Notes: Glad to see you all liked it! Sorry about the wait; I was going to post it yesterday, but I just couldn't get it to sound right. Anyway, without further ado, here's chapter two (Haha, I rhymed!).

Maybe, Chapter 2 (Catherine's POV)

Maybe.

It's a word that I think summarizes mine and Gil's relationship perfectly. Well, at least up until eight months ago. The limbo my feelings put me in for several years of our friendship before that, makes me think it's very accurate.

You see, ever since a week or so after I met Gil, I pretty much knew how I felt about him. Sometimes, I thought maybe I should just go for it, but then I realized how great we were just as friends, and I didn't want to lose that, so I pushed it to the back of my mind.

I was doing pretty well when Ed came along. And then I pretty much forgot all about Gil as more than a friend. Ed was hot, he was exciting, and he was interested. We were married within two months.

Gil and I stayed friends throughout my marriage. Occasionally, I had an innapropriate dream or thought about him, but for the most part, I kept all those feelings away until I divorced Ed. But then they came rushing back like a spring had been released, only they were much stronger than I remembered them to be. Gil, along with my feelings for him were in my head almost constantly.

Maybe I should tell him.
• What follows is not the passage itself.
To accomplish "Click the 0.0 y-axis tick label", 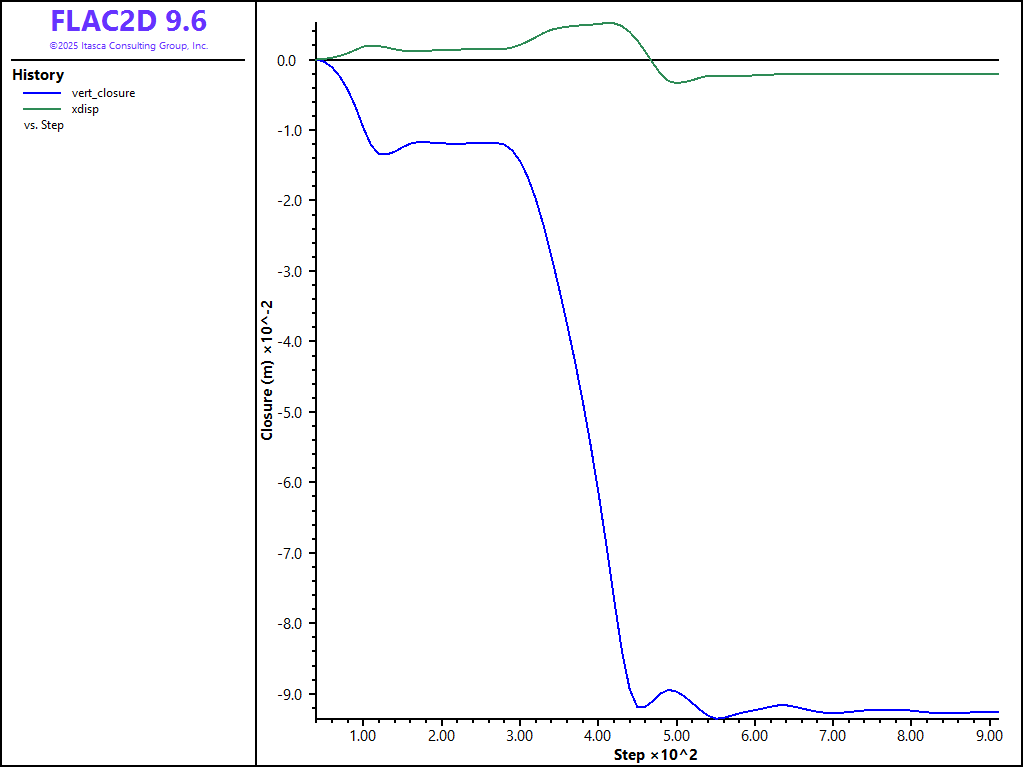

Maybe I shouldn't.

My brain and my heart had that argument daily, for several years. But my brain always won...until that day eight months ago. Until I finally lost it and told him. I didn't take the time to think about the consequences; I just blurted out one morning.

Although it was actually a good thing, because it turned out he loved me too.

Then we kissed. I decided that Gil Grissom is the best kisser in the world, and there's still no maybe about that.